Herkes olgun pirinç mevsimi ve bulut avı mevsimi için yola çıkmanın heyecanını yaşarken, ben izin günlerimi kışın geldiği Cao Bang'ın dağlarında ve nehirlerinde kurak mevsimi keşfederek geçiriyorum.
Dağ geçidinin iki yakasında açan yabani ayçiçeklerinin sarı rengi beni karşıladı. Belki de yabani ayçiçekleri kış güneşini toplayıp taç yapraklarını süsleyerek kendilerini daha parlak hale getirmişlerdi. Yolda birçok keskin viraj olmasına rağmen, çiçeklerin, dağların ve tepelerin şiirsel manzarası yolcuya tüm yorgunluğunu unutturuyordu. 

İlk durağımız, Ha Lang bölgesindeki Vinh Quy komününe bağlı Ba Quang çimenli tepe alanıydı. Tepeye sadece 15 dakikalık bir yürüyüşün ardından, gözlerimin önündeki manzara karşısında büyülendim. Altın çimenli tepeler, uzaktaki dağlar ve tepeler boyunca birbiri ardına uzanıyordu. Soğuk havada ıssız gün batımının rengi, tepeyi "yanık çimen" rengine büründürüyordu. Birkaç genç grup çadır kurmuştu. Arkadaşım bir çocukla birlikte hızla güzel bir çadır kurduk ve ısınmak için ateş yakmak üzere odun hazırladık.

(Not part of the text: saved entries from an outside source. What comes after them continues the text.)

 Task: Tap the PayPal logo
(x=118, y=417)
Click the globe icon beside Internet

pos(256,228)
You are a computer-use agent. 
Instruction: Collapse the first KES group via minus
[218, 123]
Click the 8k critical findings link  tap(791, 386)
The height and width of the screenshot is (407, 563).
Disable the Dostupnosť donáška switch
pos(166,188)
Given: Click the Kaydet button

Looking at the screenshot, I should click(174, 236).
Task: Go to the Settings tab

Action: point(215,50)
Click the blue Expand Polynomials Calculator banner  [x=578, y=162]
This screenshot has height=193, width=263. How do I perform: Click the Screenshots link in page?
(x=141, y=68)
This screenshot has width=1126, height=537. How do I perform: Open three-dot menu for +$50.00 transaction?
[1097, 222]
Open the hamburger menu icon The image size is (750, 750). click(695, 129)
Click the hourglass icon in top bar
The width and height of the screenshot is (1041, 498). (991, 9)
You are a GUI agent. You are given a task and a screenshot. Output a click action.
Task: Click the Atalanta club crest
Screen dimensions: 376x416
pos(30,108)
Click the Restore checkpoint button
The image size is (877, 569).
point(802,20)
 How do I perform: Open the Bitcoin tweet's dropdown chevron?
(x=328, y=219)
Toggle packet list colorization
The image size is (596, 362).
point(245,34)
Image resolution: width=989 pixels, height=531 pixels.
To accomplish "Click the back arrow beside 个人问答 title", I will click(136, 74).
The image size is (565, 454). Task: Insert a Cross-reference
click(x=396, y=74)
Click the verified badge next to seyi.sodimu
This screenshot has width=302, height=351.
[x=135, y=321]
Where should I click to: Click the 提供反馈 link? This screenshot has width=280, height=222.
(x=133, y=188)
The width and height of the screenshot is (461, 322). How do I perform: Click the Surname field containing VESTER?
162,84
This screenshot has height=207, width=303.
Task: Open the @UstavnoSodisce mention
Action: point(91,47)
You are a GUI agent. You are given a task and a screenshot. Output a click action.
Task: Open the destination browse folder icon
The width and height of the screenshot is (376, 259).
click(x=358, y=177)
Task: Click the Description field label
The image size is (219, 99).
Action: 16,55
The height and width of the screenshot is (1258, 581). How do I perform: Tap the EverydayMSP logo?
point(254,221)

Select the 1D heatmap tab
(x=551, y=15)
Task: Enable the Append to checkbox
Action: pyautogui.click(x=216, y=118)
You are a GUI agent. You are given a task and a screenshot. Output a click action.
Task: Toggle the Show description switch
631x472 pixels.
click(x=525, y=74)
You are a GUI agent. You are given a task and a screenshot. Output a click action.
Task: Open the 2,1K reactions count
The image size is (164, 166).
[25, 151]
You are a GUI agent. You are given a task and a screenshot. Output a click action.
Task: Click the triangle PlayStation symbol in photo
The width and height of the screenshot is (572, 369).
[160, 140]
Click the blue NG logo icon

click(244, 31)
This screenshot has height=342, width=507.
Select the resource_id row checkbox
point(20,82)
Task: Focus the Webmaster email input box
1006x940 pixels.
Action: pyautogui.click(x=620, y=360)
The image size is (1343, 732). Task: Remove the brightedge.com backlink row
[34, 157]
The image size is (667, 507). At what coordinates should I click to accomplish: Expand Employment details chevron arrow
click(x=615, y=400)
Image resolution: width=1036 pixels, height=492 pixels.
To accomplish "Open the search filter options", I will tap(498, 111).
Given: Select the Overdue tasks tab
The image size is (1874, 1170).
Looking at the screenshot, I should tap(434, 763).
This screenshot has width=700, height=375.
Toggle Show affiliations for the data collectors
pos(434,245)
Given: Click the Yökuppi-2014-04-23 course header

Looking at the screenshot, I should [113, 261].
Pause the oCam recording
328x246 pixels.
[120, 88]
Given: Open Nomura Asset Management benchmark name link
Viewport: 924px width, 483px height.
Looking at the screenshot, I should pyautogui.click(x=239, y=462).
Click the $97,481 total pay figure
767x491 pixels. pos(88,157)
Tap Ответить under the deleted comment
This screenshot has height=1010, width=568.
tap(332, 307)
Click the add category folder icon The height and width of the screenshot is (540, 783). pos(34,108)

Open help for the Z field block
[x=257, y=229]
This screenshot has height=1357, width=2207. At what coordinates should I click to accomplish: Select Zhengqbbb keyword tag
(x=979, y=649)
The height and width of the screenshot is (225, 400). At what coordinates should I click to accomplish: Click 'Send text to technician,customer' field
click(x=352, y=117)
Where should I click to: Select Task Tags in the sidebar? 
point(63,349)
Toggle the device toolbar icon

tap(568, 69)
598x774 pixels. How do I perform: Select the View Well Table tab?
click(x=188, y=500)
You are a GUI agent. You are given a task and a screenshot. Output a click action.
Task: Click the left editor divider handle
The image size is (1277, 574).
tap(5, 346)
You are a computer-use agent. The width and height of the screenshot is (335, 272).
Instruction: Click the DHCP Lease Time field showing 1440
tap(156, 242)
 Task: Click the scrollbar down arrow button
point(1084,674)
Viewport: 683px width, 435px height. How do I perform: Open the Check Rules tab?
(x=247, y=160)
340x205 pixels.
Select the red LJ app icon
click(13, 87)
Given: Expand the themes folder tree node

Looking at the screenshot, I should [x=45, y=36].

Ertesi sabah, genellikle Cao Bang'ın kayalık platosu olarak bilinen Ha Quang bölgesindeki Luc Khu'ya vardık. Yol, dik yokuşları ve sürekli virajlarıyla şoförü zorluyordu. Yin-yang kiremitli çatılı evler, dağlar ve tepeler arasında bir görünüp bir kayboluyordu. Manzaranın tadını çıkarmak ve binlerce Sau Sau ağacıyla (Phong Huong olarak da bilinir) kaplı tepelerin fotoğraflarını çekmek için arabayı durdurabileceğim güvenli park yerleri aramaya devam ettim. Tay köyünde durup oğlumla sohbet ettik ve çocuklarla şeker paylaştık. Araba köyden çıkana kadar masum gözler bizi takip etti.



Öğleden sonra, hava kararmadan önce Na Tau Gölü'ne (Be Trieu Komünü, Hoa An Bölgesi) gittik. Burası, Sau Sau ağaçlarının yaprakları kış başında parlak kırmızıya döndüğünde şiirsel güzelliğiyle bilinir. Güneş batmış olmasına rağmen, göl kıyısındaki kızıl yapraklar hâlâ buradaki şiirsel manzarayı açıkça çiziyordu. Su yüzeyinde, ağlarını atan balıkçıların sakin görüntüleri vardı. Ay yükseldiğinde dağlar ve nehirler daha da büyüleyici hale geldi ve yumuşak ışık sessizliği yaydı. Ay ışığını kırsalda görmeyeli uzun zaman olmuştu; geçmişe dair birçok huzurlu anıyı canlandırıyordu.


Yolculuğumun son durağı Trung Khanh'dı çünkü burada sıkça övülen doğanın tadını daha fazla çıkarmak istiyordum. Daha önce gelen hafif soğuk hava, ormanların renk değiştirmeye başlamasına neden oldu. En belirgin olanı Ban Viet Gölü bölgesiydi. Bu, yaklaşık 5 hektar genişliğindeki tatlı su gölü, görkemli dağların ortasında yemyeşil bir mücevhere benziyor. Gölün kıyısında huzurlu Tay ve Nung köyleri yer alıyor. Ban Viet Gölü sessiz, berrak su, süzülen beyaz bulutları yansıtıyor. En güzeli ise göl boyunca uzanan Sau sau ağaçları. Kırmızı yaprak mevsimi giderek daha fazla turist tarafından biliniyor ve buraya göl çevresindeki patikalarda yürüyüş yapıp manzaranın tadını çıkarmak için geliyorlar.